When two individuals are otherwise equally entitled to appointment as administrator of an estate, the male applicant must be preferred to the female.
Under the statutes at issue, a serviceman may claim his wife as a dependent without regard to whether she is in fact dependent upon him for any part of her support. A servicewoman, on the other hand, may not claim her husband as a dependent under these programs unless he is in fact dependent upon her for over one-half of his support. The appellant claims that the right of a female member of the uniformed services to claim her spouse as a dependent for the purposes of obtaining increased quarters allowances and medical and dental benefits has been violated.
Are classifications based on sex inherently suspect and must be subjected to close judicial scrutiny?
Yes, classifications based on sex are inherently suspect and must be subjected to close judicial scrutiny and the difference in treatment by the statutes constitutes an unconstitutional discrimination against servicewoman in violation of the Fifth Amendment.

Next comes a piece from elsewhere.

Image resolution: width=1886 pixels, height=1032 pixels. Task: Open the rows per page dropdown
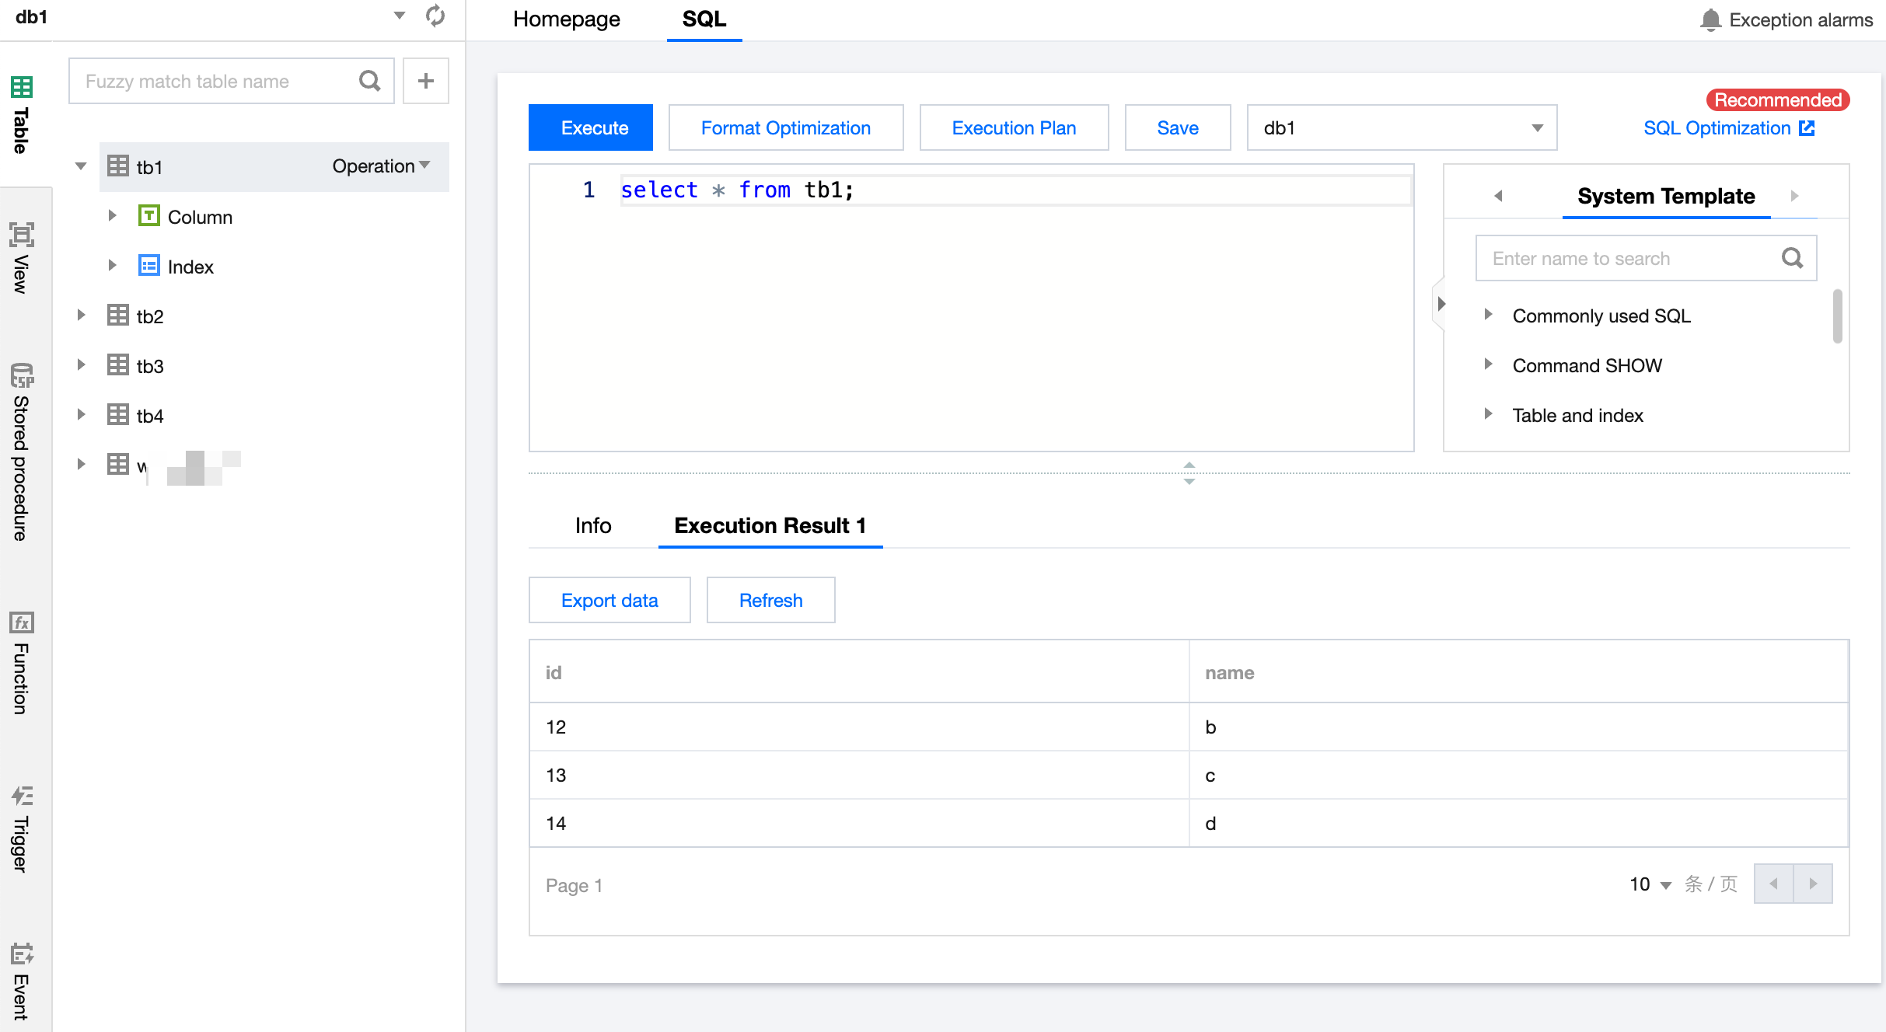click(x=1650, y=884)
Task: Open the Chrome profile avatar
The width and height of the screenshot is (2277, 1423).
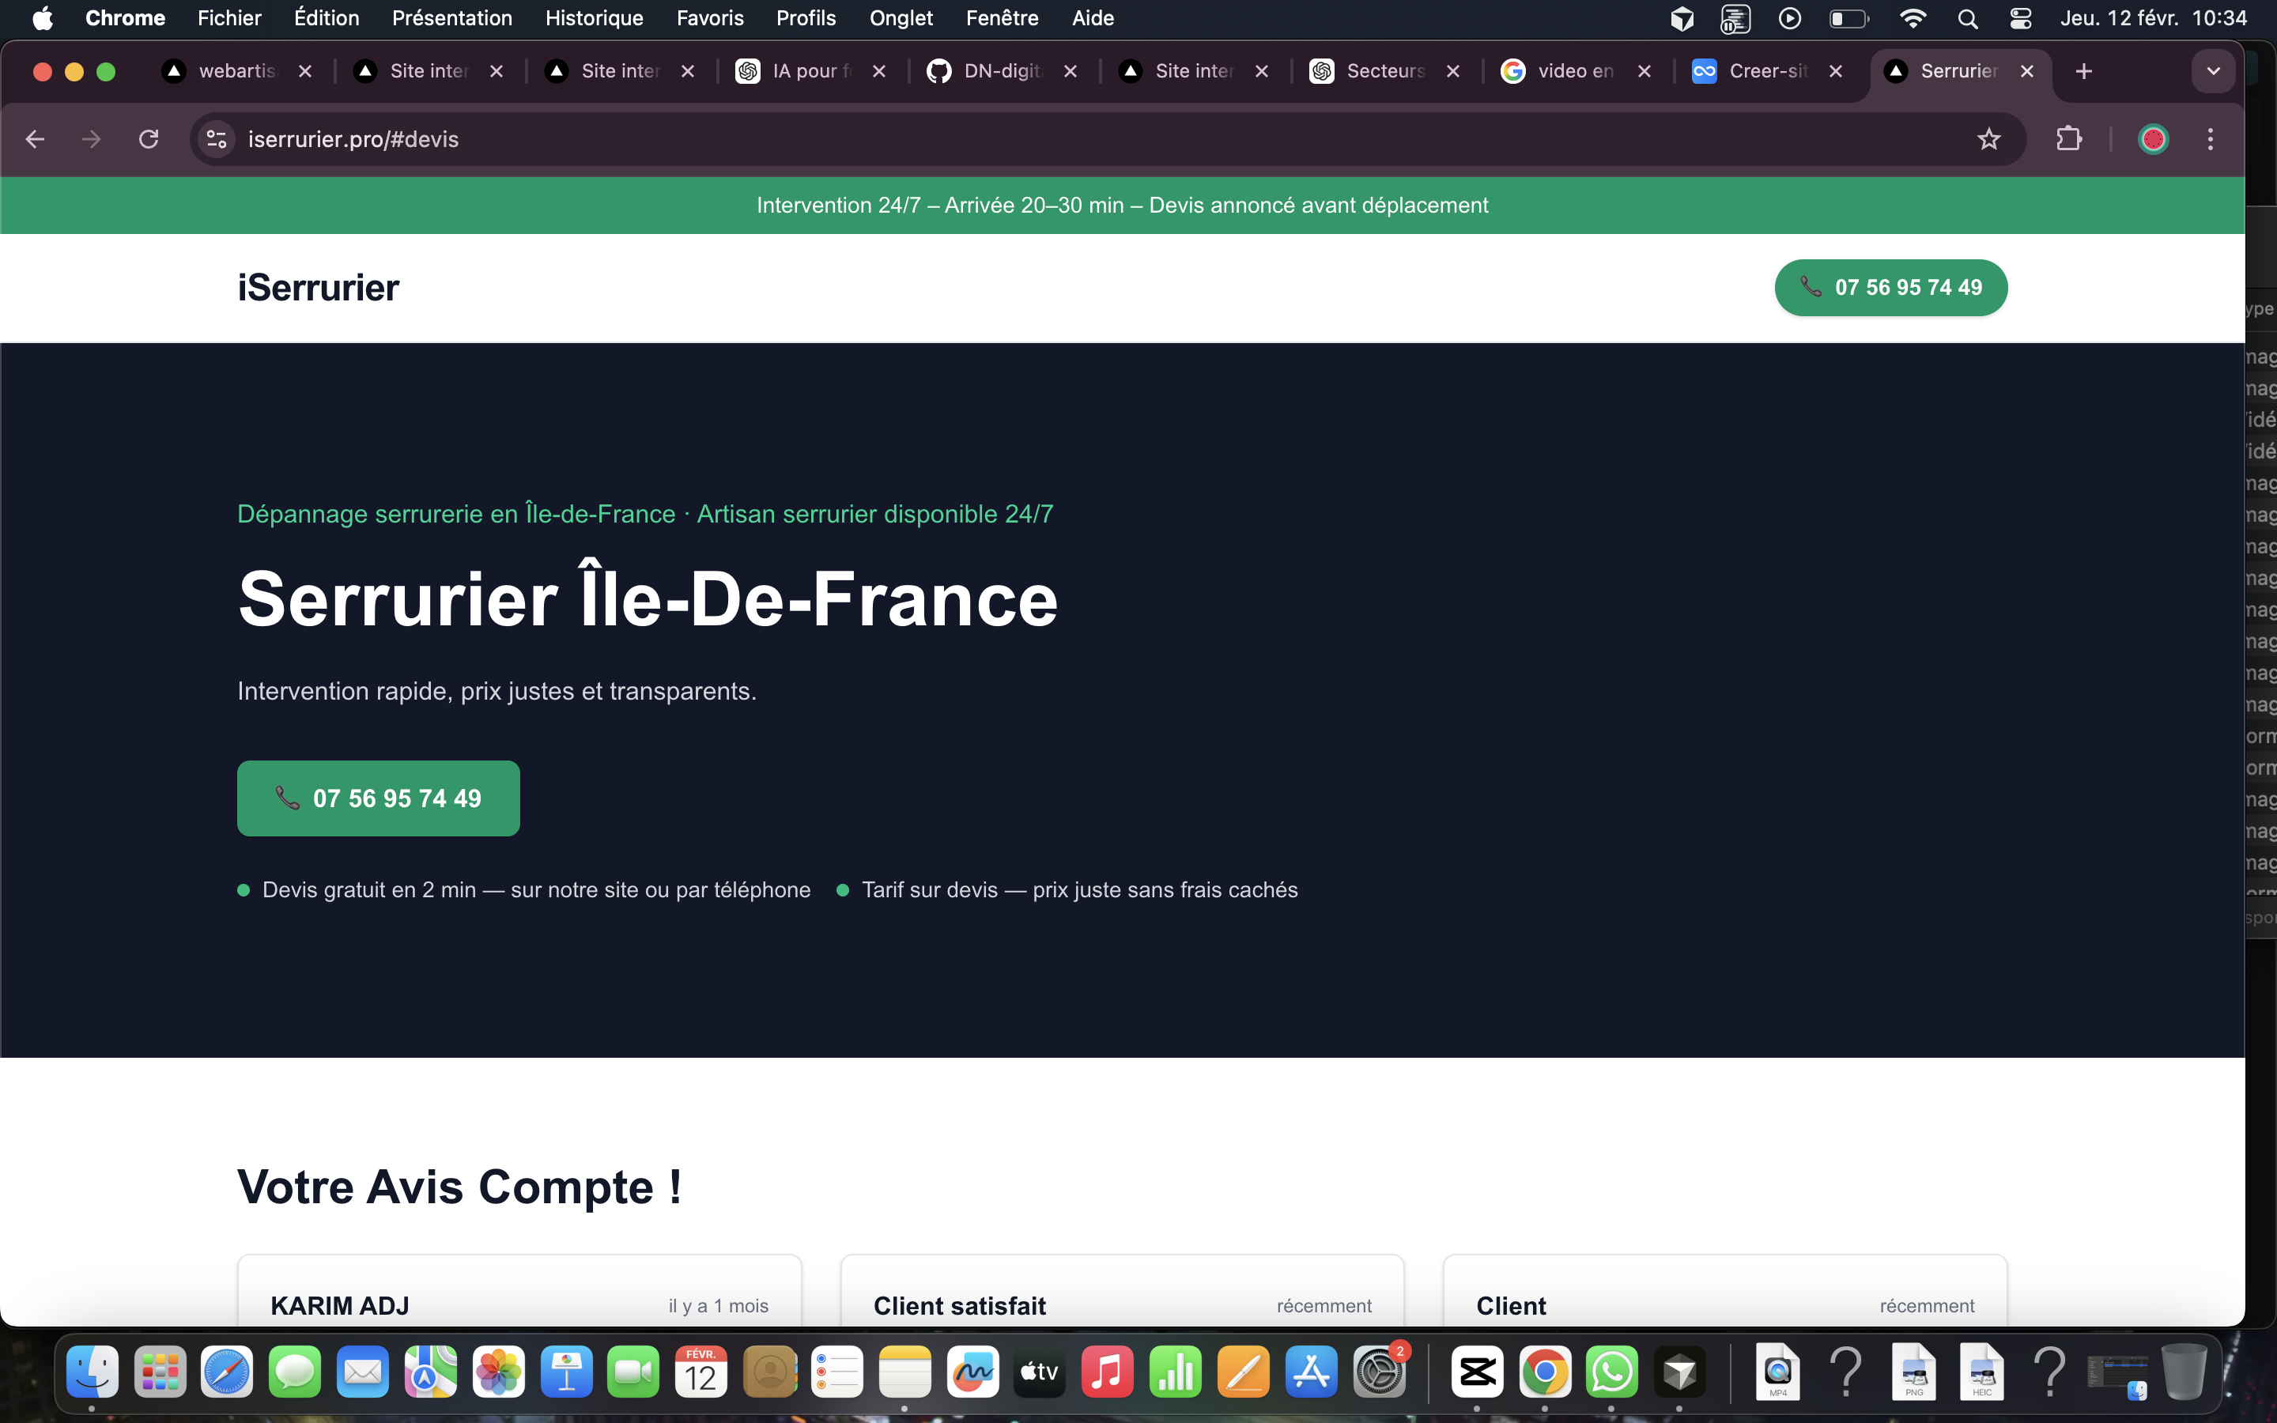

It is not necessary for this Court to characterize sex as a suspect classification. The Equal Rights Amendment, which if adopted will resolve the substance of this precise question, has been approved by the Congress and submitted for ratification by the States. If this Amendment is duly adopted, it will represent the will of the people accomplished in the manner prescribed by the Constitution. By acting prematurely and unnecessarily, the Court has assumed a decisional responsibility at the very time when state legislatures, functioning within the traditional democratic process, are debating the proposed Amendment. By this, the Court is not showing deference to legislative processes.
Because sex, like race and national origin, is an immutable characteristic determined solely by the accident of birth, the imposition of special disabilities upon the members of a particular sex because of their sex would seem to violate the basic concept of our system that legal burdens should bear some relationship to individual responsibility. Moreover, what differentiates sex from such nonsuspect statutes as intelligence or physical disability, and aligns it with the recognized suspect criteria, is that the sex characteristic frequently bears no relation to ability to perform or contribute to society. Accordingly, statutory distinctions between the sexes often have the effect of invidiously relegating the entire class of females to inferior legal status without regard to the actual capabilities of its individual members. Thus, by according differential treatment to male and female members of the uniformed services for the sole purpose of achieving administrative convenience, the challenged statutes violate the Fifth Amendment insofar as they require a female member to prove the dependency of her husband.